A scene from `Have a Nice Day`.
A scene from `Have a Nice Day`.

The "Pulp Fiction" of Chinese animation has finally been shown at the world's top festival in France, a year after it was dropped from the competition under pressure from Beijing.

Crime drama "Have a Nice Day" -- a panorama of the ills caused by the pursuit of money in modern China -- was cold shouldered out of the Annecy film festival in eastern France last year.

The festival -- which was celebrating Chinese animation with a slew of other films -- bowed to pressure from Beijing and decided to drop the film from the line-up.

"It became impossible to have both the film and the presence of Chinese officials," Annecy's director Marcel Jean told AFP.

He said "Have a Nice Day" was only a political film "because of its realism, which shows a reality that the Chinese authorities do not want highlighted".

The film has been acclaimed, with the IndieWire website comparing it to "Pulp Fiction".
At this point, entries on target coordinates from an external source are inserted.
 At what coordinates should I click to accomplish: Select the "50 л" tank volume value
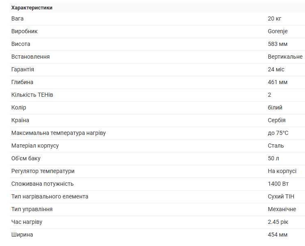[273, 158]
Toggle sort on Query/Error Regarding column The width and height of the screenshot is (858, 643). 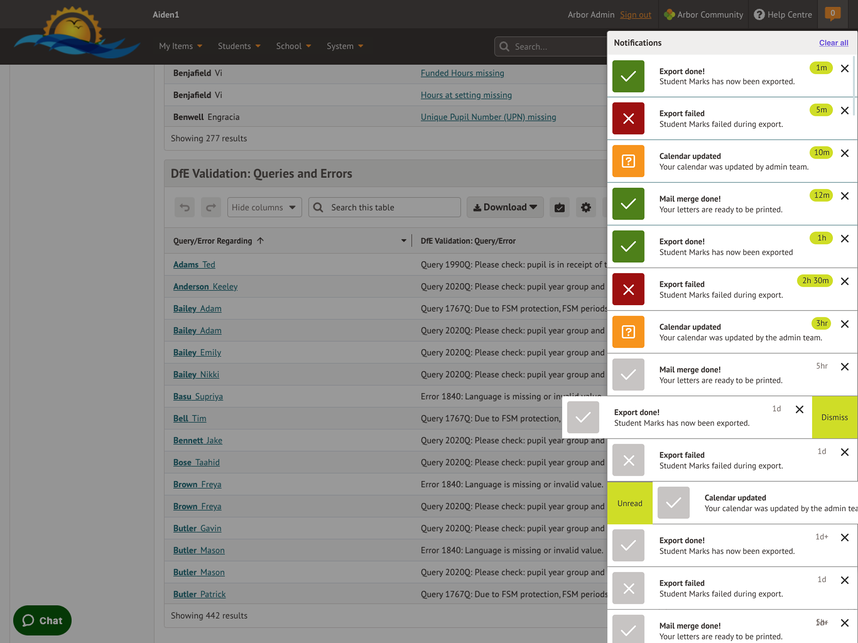(261, 241)
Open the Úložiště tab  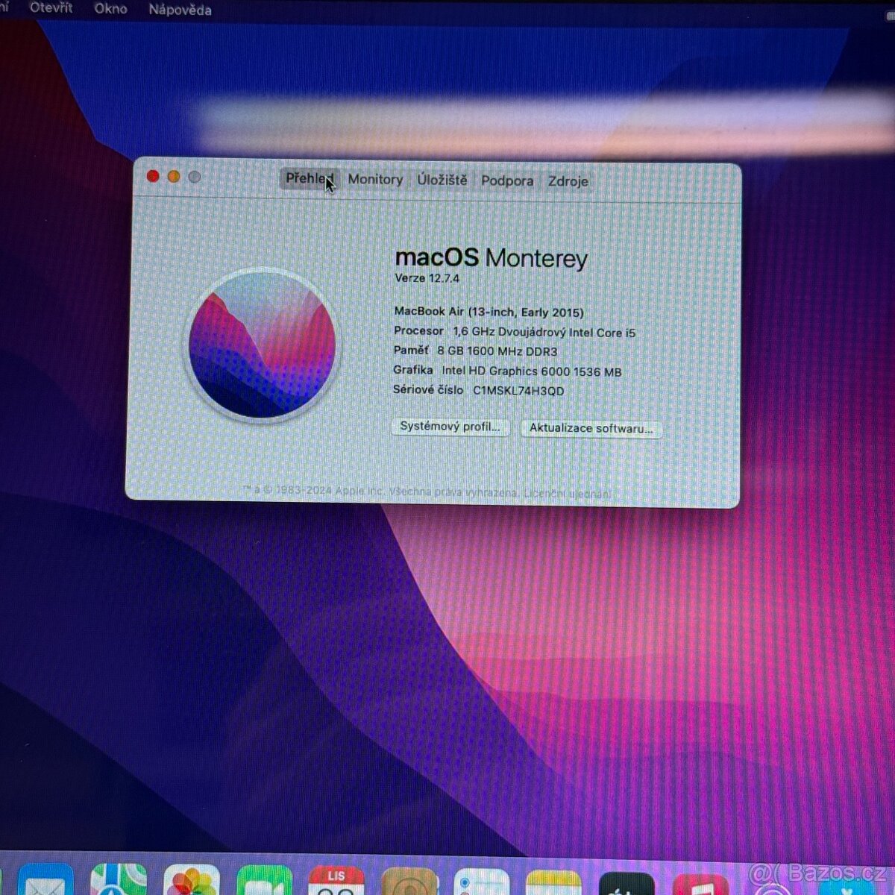[x=442, y=180]
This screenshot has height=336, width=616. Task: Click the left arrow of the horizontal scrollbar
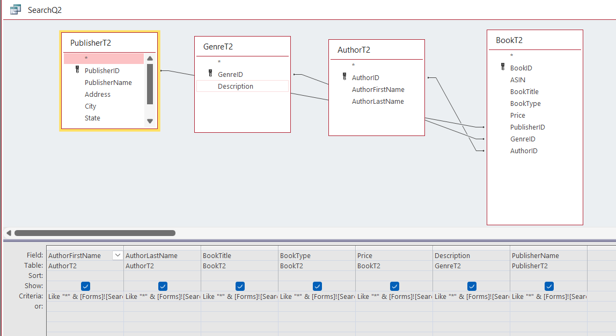[x=9, y=233]
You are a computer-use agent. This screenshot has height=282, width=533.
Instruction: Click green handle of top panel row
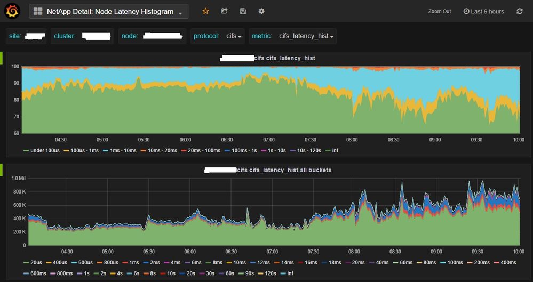coord(2,58)
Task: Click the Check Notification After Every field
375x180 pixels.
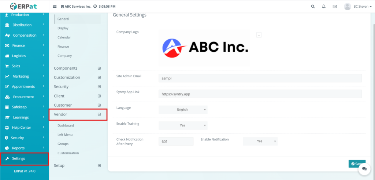Action: coord(176,142)
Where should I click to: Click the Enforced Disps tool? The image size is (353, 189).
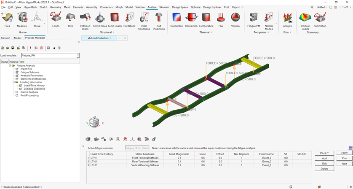(x=85, y=19)
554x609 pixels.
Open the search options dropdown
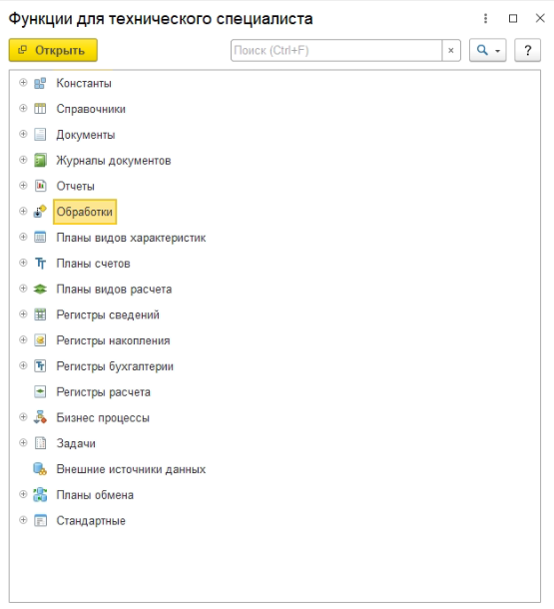click(x=487, y=50)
"Mixing the dreaminess of Wong Kar-wai with early Tarantino vibes, it repurposes these precedents in an exciting new context," it said.

The movie, directed by artist Liu Jian, got a limited showing in China and will be released in France later this month by producer Julie Gayet, the partner of former French president Francois Hollande.

She said Liu has a "slightly critical view of the way Chinese capitalism has developed" and wanted to show how ordinary people have been touched by this.

The director, who did not attend the festival, said earlier that he was "fascinated by the all the changes we have had in China and by men whose lives have been shaken by them."